# Introduction

This notebook provides an implementation of content moderation mechanisms aimed at ensuring safe and responsible interaction in a system. It includes:

1. **Content Filters**: A mechanism that checks user input against a set of predefined blocked topics (such as violence, self-harm, or illegal activities). If any prohibited content is detected, it blocks the input from being processed.
   
2. **Denied Topics Handling**: If a user's input contains blocked topics, this feature provides a predefined response to guide the conversation away from harmful or restricted content.

3. **Contextual Grounding Check**: This feature verifies that the generated content aligns with an approved knowledge base, ensuring that the responses are based on valid and factual information.

These components collectively ensure that the system maintains a safe, ethical, and informative environment by filtering out harmful content and guiding user interactions in a responsible manner.


In [None]:
import re

# 1. Content Filters
class ContentFilter:
    def __init__(self, blocked_topics):
        """
        Initializes the content filter with a list of prohibited topics.
        :param blocked_topics: List of keywords or phrases to block.
        """
        self.blocked_topics = [re.compile(topic, re.IGNORECASE) for topic in blocked_topics]

    def is_allowed(self, text):
        """
        Checks if the text contains any prohibited topics.
        :param text: Input text to check.
        :return: True if allowed, False if it contains blocked content.
        """
        return not any(pattern.search(text) for pattern in self.blocked_topics)

# 2. Denied Topics Handling
class DeniedTopicsHandler:
    def __init__(self, blocked_responses):
        """
        Initializes the denied topics handler.
        :param blocked_responses: Dictionary mapping denied topics to responses.
        """
        self.blocked_responses = blocked_responses

    def handle_denied_topic(self, text):
        """
        Provides a response when a blocked topic is detected.
        :param text: Input text to check.
        :return: Appropriate response or None if the text is allowed.
        """
        for topic, response in self.blocked_responses.items():
            if re.search(topic, text, re.IGNORECASE):
                return response
        return None

# 3. Contextual Grounding Check
class ContextualGroundingChecker:
    def __init__(self, approved_knowledge_base):
        """
        Initializes the contextual grounding checker.
        :param approved_knowledge_base: Set of approved knowledge entries.
        """
        self.approved_knowledge_base = set(approved_knowledge_base)

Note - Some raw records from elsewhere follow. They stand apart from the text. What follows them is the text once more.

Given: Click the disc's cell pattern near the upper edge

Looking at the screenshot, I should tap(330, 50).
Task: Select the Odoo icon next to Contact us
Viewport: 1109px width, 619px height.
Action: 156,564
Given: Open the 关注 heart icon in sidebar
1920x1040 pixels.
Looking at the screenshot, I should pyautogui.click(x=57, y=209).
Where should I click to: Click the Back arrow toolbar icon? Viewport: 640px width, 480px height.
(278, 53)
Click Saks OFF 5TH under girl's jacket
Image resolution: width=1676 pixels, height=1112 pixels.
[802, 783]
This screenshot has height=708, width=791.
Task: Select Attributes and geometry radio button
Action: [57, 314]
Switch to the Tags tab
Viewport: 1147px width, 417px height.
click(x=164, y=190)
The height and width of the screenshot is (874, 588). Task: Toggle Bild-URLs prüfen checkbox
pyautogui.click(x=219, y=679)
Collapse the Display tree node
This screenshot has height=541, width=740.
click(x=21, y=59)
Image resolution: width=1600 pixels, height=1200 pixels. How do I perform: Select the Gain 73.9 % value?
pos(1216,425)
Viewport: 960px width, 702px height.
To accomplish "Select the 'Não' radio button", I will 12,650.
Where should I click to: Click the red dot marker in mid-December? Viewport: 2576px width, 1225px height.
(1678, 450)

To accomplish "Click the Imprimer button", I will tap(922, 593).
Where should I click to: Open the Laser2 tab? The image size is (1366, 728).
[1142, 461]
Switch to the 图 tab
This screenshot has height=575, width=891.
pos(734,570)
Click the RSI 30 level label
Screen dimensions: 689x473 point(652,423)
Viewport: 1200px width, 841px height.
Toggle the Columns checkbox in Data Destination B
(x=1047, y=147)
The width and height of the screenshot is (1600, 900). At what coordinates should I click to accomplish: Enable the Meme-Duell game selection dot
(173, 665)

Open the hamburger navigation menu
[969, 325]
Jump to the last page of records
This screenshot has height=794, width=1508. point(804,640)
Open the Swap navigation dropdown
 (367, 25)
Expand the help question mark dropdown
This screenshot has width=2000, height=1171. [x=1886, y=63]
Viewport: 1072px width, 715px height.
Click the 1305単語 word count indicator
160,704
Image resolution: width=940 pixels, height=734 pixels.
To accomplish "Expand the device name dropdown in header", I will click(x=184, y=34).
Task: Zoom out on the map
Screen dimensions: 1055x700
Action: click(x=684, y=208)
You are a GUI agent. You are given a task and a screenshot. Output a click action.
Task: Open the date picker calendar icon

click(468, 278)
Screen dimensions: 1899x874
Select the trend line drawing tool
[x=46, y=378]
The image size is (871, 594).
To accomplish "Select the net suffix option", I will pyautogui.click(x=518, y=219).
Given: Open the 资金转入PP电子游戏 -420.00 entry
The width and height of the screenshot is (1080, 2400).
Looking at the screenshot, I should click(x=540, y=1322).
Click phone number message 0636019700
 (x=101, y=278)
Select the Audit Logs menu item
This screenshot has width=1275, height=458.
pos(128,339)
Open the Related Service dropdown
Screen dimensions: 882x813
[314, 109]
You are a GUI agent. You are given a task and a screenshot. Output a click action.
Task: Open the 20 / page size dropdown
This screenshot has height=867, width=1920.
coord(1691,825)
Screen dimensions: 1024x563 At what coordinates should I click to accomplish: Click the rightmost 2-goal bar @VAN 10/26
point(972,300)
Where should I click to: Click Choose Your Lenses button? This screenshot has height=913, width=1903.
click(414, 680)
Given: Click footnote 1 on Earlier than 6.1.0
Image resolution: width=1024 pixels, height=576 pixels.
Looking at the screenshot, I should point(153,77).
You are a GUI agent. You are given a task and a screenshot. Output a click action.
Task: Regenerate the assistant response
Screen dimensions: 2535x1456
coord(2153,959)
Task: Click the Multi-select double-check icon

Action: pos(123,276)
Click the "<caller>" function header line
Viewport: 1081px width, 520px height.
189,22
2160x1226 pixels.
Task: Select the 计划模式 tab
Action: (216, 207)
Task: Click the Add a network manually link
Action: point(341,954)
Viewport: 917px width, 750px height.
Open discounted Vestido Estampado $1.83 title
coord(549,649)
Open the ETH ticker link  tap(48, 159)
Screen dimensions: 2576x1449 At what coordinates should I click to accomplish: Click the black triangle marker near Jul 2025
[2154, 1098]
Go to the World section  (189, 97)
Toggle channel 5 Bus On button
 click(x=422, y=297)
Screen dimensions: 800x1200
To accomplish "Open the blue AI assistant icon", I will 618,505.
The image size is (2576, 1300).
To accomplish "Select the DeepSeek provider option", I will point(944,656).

    def is_contextually_grounded(self, text):
        """
        Checks if the content aligns with the approved knowledge base.
        :param text: Text to check.
        :return: True if grounded, False otherwise.
        """
        return text in self.approved_knowledge_base

# Example Usage
if __name__ == "__main__":
    # 1. Content Filter Example
    filter = ContentFilter(blocked_topics=["violence", "self-harm", "illegal activities"])
    user_input = "How to commit illegal activities?"
    if not filter.is_allowed(user_input):
        print("Content blocked: Prohibited topic detected.")
    else:
        print("Content allowed.")

    # 2. Denied Topics Handling Example
    handler = DeniedTopicsHandler(
        blocked_responses={
            "violence": "We cannot provide information on violent topics.",
            "illegal activities": "Discussion of illegal activities is not permitted.",
        }
    )
    response = handler.handle_denied_topic(user_input)
    if response:
        print("Response:", response)
    else:
        print("No blocked topics detected.")

    # 3. Contextual Grounding Check Example
    grounding_checker = ContextualGroundingChecker(
        approved_knowledge_base={
            "Artificial intelligence can assist with data analysis.",
            "Climate change is a global issue requiring action.",
        }
    )
    generated_response = "Artificial intelligence can assist with data analysis."
    if grounding_checker.is_contextually_grounded(generated_response):
        print("Content is contextually grounded.")
    else:
        print("Content is not grounded in approved knowledge.")

# Conclusion

This notebook demonstrates how to integrate content moderation into a system to safeguard interactions. By leveraging content filters, denied topic responses, and contextual grounding checks, we can ensure that the content produced by the system is both ethical and accurate. 

- The **Content Filter** blocks harmful or prohibited topics, preventing unsafe interactions.
- The **Denied Topics Handler** ensures that users receive appropriate responses when attempting to discuss forbidden topics.
- The **Contextual Grounding Checker** verifies that the content aligns with an approved knowledge base, ensuring factual integrity.

Together, these mechanisms create a robust content moderation framework, helping to build safer and more reliable systems for users.